Pianist Mack McCray, who has been a member of the faculty at the San Francisco Conservatory of Music (SFCM) since 1971, is a regular visitor to the Old First Concerts series at Old First Church. Last night, in a departure from his usual performance of solo recitals, he returned to Old First with two of his SFCM colleagues, adding them one at a time, sort of reversing the logic of the final movement of Joseph Haydn’s “Farewell” symphony. McCray began the program with three short pieces by Wolfgang Amadeus Mozart, after which he was joined by violinist Bettina Mussumeli for that composer’s K. 379 sonata in G major. Cellist Bonnie Hampton then joined this duo to conclude the program with Ludwig van Beethoven’s Opus 97 (“Archduke”) trio in B-flat major.
The evening also had an integrating theme, McCray began with the K. 398 set of six variations on the somewhat eccentric aria “Salve, tu Domine” from Giovanni Paisiello’s opera I filosofi immaginarii (the imaginary philosophers). This opening selection was then complemented by the final movement of the K. 379 sonata, another set of six variations, this time on an original theme. Finally, the third movement of Beethoven’s Opus 97 marked one of Beethoven’s first extended ventures into the variations form that had more to do with sophisticated experiments in prolongation than with merely elaborating a simple theme.

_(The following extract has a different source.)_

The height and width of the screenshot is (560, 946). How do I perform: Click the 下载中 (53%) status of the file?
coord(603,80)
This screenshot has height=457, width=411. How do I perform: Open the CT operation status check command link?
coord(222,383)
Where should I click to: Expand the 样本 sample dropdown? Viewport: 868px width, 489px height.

The result was a highly satisfying evening on all counts. McCray brought both wit and sensitive expressiveness to his solo Mozart. It was clear that Mozart was responding to the comic oddities of Paisiello’s aria with a healthy share of oddities of his own. Similar playfulness could be found in McCray’s account of the K. 485 rondo in D major, which developed its own rhetoric of twitting convention. The final selection, the K. 540 B minor Adagio movement, was more a matter of venturing into daring harmonic progressions and then seeking out a suitable path to return to the tonic.
The K. 379 sonata had its own elements of daring as well. The rolling arpeggios played by the piano in the opening measure take a rhetorical stance of considerable distance from conventional eighteenth-century rhetoric and almost risk upstaging the violin’s triple-stop entry. However, the real eye-opener comes when the 49 measures of Adagio introduction in G major then give way to an Allegro section in G minor. It has often been observed Mozart was at his most adventurous when composing in minor keys, and this sonata movement is no exception to that rule. The result was a major rethinking of the nature of the sonata by Mozart at his most mature, given a powerfully dramatic account through the interpretation devised jointly by McCray and Mussumeli.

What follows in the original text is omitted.